>> Begin
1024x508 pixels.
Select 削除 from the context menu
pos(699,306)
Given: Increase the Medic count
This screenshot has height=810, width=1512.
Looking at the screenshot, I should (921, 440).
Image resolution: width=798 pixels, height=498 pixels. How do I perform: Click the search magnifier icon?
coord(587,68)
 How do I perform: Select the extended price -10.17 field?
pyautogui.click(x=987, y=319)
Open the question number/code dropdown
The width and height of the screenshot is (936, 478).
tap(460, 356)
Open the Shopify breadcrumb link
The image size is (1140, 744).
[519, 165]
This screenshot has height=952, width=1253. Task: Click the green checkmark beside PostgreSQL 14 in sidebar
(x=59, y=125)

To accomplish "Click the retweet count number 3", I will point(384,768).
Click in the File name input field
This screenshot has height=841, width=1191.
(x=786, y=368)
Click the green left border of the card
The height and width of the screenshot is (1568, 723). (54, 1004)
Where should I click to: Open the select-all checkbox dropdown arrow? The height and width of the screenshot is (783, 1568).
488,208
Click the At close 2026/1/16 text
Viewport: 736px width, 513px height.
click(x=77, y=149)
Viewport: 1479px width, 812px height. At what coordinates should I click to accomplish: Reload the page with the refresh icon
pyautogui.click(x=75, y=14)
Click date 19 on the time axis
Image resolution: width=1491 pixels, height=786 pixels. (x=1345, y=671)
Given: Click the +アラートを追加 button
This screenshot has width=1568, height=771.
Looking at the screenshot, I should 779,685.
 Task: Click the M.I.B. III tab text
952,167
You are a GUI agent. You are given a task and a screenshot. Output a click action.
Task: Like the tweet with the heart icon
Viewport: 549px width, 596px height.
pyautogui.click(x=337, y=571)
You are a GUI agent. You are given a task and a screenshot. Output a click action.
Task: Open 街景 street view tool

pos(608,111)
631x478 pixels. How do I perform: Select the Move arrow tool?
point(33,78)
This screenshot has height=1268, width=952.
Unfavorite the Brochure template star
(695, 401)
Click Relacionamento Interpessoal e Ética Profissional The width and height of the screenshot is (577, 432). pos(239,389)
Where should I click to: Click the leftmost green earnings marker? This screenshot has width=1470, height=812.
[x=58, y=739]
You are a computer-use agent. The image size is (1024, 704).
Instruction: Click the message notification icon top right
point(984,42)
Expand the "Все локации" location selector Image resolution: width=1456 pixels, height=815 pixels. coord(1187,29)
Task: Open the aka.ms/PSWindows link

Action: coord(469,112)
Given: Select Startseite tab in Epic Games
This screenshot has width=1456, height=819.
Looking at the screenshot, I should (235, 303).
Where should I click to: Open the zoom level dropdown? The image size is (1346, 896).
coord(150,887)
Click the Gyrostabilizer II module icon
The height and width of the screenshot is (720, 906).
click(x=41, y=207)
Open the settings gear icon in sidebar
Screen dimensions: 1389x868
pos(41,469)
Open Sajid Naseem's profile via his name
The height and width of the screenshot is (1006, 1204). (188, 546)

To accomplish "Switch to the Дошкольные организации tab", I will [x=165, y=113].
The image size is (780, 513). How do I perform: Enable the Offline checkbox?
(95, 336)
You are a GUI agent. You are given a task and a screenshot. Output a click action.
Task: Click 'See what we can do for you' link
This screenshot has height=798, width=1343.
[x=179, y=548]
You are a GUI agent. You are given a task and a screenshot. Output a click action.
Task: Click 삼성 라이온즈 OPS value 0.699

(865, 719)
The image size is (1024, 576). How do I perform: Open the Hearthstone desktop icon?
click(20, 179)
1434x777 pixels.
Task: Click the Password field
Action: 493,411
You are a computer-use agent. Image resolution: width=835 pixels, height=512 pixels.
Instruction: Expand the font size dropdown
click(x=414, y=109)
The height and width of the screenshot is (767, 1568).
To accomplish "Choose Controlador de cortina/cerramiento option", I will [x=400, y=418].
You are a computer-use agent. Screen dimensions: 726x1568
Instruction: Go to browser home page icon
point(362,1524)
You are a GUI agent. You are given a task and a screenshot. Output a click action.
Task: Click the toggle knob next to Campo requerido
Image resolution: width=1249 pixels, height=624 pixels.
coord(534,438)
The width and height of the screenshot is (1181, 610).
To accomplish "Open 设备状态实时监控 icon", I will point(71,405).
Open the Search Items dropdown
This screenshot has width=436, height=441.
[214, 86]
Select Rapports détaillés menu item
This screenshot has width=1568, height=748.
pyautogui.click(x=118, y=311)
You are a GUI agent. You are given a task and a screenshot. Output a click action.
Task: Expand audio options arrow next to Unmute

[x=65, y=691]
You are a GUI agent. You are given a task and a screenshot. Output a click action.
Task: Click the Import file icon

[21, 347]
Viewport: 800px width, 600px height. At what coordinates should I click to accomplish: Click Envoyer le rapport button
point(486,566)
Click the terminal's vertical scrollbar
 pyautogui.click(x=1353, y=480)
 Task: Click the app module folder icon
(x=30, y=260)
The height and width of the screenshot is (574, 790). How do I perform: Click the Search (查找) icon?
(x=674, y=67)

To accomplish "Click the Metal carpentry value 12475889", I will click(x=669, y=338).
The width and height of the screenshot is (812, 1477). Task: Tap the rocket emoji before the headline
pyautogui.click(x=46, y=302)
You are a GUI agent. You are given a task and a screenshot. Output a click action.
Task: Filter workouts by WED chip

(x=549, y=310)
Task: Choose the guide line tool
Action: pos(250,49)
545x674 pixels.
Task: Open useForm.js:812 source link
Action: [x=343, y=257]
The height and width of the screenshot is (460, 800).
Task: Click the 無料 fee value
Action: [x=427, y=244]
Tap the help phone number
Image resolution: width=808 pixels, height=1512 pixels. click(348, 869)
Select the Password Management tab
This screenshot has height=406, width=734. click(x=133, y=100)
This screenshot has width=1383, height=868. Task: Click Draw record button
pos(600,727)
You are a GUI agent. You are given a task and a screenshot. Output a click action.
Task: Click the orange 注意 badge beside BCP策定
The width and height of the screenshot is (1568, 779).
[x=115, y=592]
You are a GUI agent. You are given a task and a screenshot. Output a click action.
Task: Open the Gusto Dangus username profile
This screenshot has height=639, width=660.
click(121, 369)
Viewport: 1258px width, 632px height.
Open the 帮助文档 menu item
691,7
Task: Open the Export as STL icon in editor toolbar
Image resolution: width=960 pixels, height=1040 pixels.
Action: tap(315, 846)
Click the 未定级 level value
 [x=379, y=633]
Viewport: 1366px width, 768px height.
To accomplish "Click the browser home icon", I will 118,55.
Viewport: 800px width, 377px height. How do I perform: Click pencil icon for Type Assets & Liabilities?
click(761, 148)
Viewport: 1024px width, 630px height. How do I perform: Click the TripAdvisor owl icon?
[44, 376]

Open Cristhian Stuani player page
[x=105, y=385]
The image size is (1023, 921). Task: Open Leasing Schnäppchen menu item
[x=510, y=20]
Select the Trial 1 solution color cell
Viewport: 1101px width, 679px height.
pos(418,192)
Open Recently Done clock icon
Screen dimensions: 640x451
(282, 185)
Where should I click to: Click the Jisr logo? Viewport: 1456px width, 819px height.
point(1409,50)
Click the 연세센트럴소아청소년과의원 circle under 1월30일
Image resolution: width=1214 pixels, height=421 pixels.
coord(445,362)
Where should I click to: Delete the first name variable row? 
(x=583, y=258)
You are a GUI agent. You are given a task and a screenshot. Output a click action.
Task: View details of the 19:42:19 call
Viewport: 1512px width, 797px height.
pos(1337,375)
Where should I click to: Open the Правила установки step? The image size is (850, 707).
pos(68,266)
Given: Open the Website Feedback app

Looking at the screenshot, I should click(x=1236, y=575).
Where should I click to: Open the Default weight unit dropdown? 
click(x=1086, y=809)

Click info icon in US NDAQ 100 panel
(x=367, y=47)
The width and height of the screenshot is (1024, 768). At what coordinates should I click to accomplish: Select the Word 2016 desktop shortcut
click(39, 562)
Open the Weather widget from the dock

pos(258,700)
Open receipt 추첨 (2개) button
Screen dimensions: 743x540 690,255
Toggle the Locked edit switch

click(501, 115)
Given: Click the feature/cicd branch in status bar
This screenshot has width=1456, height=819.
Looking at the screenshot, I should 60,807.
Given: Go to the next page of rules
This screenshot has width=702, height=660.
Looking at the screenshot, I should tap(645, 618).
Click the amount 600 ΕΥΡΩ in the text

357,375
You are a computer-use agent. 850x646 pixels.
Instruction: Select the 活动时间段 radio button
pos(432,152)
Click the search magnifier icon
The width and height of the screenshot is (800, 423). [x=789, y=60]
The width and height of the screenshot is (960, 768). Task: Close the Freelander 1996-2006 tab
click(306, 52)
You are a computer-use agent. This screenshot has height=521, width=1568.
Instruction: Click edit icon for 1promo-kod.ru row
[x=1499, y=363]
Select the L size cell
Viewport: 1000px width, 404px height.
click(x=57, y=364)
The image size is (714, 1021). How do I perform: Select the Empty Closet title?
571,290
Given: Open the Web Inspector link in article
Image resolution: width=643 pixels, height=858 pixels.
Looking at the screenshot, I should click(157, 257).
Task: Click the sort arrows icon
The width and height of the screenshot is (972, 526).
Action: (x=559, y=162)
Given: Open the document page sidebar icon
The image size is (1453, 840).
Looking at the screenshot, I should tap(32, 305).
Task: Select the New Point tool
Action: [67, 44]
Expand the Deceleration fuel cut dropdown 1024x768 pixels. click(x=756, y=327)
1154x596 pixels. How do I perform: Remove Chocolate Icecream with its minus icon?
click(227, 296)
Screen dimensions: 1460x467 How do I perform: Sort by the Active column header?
>> End
[Requirements] Copy the listing above word for word, from the line with "Expand the Deceleration" up to and including the last line of the listing.

[Finished exercise]
Expand the Deceleration fuel cut dropdown 1024x768 pixels. click(x=756, y=327)
1154x596 pixels. How do I perform: Remove Chocolate Icecream with its minus icon?
click(227, 296)
Screen dimensions: 1460x467 How do I perform: Sort by the Active column header?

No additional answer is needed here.